Whatever the cause, a dog bite is dangerous and has consequences for the dog that did it, its owner, and the victim. Here’s all you need to know about dog bites:
What happens when your dog bites someone
For the victim, a dog bite can cause an infection like rabies, tetanus, or sepsis. Symptoms of an infection include drainage from the wound and difficulty in moving the affected body part. Signs that the infection has spread are fever, night sweats, and shaking. If left untreated, these can progress to hallucinations, cerebral dysfunction, and even death.
If you’re concerned about your dog, don’t be. The authorities (such as the police or animal services) will treat it as a civil case. It is very rare for dog bites to be treated as a crime unless proven that the owner purposely meant for it to happen.
In terms of expenses, the medical costs of dog bites are not cheap. In California, for example, it can cost up to $30,000 to cover hospital bills.

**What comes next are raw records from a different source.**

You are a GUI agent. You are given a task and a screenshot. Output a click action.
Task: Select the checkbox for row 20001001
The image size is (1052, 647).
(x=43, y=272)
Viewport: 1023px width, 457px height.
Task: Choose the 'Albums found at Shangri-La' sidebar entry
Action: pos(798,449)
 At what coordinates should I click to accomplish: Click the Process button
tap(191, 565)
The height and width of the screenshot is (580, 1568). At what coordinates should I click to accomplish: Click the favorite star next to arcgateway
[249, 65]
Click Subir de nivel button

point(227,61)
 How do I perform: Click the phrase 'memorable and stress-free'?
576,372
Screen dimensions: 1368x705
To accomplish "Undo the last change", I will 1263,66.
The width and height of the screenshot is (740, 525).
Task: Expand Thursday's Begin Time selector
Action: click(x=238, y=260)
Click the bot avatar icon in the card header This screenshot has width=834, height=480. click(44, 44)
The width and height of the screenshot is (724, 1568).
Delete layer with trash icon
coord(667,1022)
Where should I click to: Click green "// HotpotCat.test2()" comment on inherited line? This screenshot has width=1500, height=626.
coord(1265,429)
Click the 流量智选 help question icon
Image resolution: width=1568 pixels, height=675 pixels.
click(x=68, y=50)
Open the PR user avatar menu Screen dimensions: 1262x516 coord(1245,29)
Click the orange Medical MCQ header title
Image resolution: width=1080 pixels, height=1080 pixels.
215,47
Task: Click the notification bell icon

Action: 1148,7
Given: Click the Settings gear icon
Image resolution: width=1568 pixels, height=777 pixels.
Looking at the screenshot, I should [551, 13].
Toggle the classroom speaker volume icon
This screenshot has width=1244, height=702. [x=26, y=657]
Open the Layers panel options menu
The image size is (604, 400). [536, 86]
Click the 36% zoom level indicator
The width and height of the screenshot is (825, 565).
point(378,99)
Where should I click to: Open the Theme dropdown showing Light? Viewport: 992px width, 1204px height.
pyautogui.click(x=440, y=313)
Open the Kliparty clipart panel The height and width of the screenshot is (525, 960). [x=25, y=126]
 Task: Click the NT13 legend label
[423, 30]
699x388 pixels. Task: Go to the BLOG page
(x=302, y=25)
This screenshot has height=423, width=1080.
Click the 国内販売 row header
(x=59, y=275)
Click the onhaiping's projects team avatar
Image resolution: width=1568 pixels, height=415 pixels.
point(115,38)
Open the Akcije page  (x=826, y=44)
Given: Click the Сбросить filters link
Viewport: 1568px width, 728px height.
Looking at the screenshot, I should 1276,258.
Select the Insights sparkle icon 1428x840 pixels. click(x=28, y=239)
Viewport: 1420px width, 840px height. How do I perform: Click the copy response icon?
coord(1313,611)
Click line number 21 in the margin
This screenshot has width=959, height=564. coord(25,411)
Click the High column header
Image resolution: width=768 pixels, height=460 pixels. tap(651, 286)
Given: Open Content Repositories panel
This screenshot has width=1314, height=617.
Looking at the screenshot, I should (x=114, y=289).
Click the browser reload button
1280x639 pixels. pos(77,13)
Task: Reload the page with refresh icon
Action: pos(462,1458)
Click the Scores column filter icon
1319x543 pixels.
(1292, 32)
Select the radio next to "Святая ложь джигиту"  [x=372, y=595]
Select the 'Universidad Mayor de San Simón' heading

What to do when your dog bit someone
The first thing to do is to get your dog away from the victim. Next, the victim must thoroughly wash the bitten area with soap and water to avoid further infection. A report on Count on 2 News recommends running the dog bite wound under running water for at least two minutes for better cleaning. The victim must also seek medical attention as soon as possible to be assessed.
Your dog will need to be quarantined for at least 10 days to determine whether they are showing signs of rabies. As such, they will be kept in a kennel or animal shelter for observation. While cases vary depending on specific circumstances and state laws, the dog may be euthanized. Still, this is a very rare occurrence and usually only happens if the dog has rabies.
In the event that the victim files a lawsuit against you, your liability pet insurance—should you have one—will also protect you and cover the medical costs involved. If you don’t have this, you will have to pay for the expenses out of your own pocket.
How to mitigate the health consequences of dog bites
If your dog has been proven to have rabies, the victim will have to get a vaccination. The Centers for Disease Control and Prevention’s rabies guidelines inform us that a dog bite victim must receive a vaccination immediately after exposure. If they have not received rabies vaccines in the past, they will need 4 doses over 2 weeks. They will also need a medication called rabies immunoglobulin. All these (excluding other procedures like wound treatment or hospital confinement) can amount to an average of $3,800.
Dog bites can happen anytime and they are a very serious matter. Make sure to avoid these by having your dog vaccinated, getting liability pet insurance, and even having your dog wear a muzzle as recommended in our post ‘Dog Muzzle – When & How To Use It?’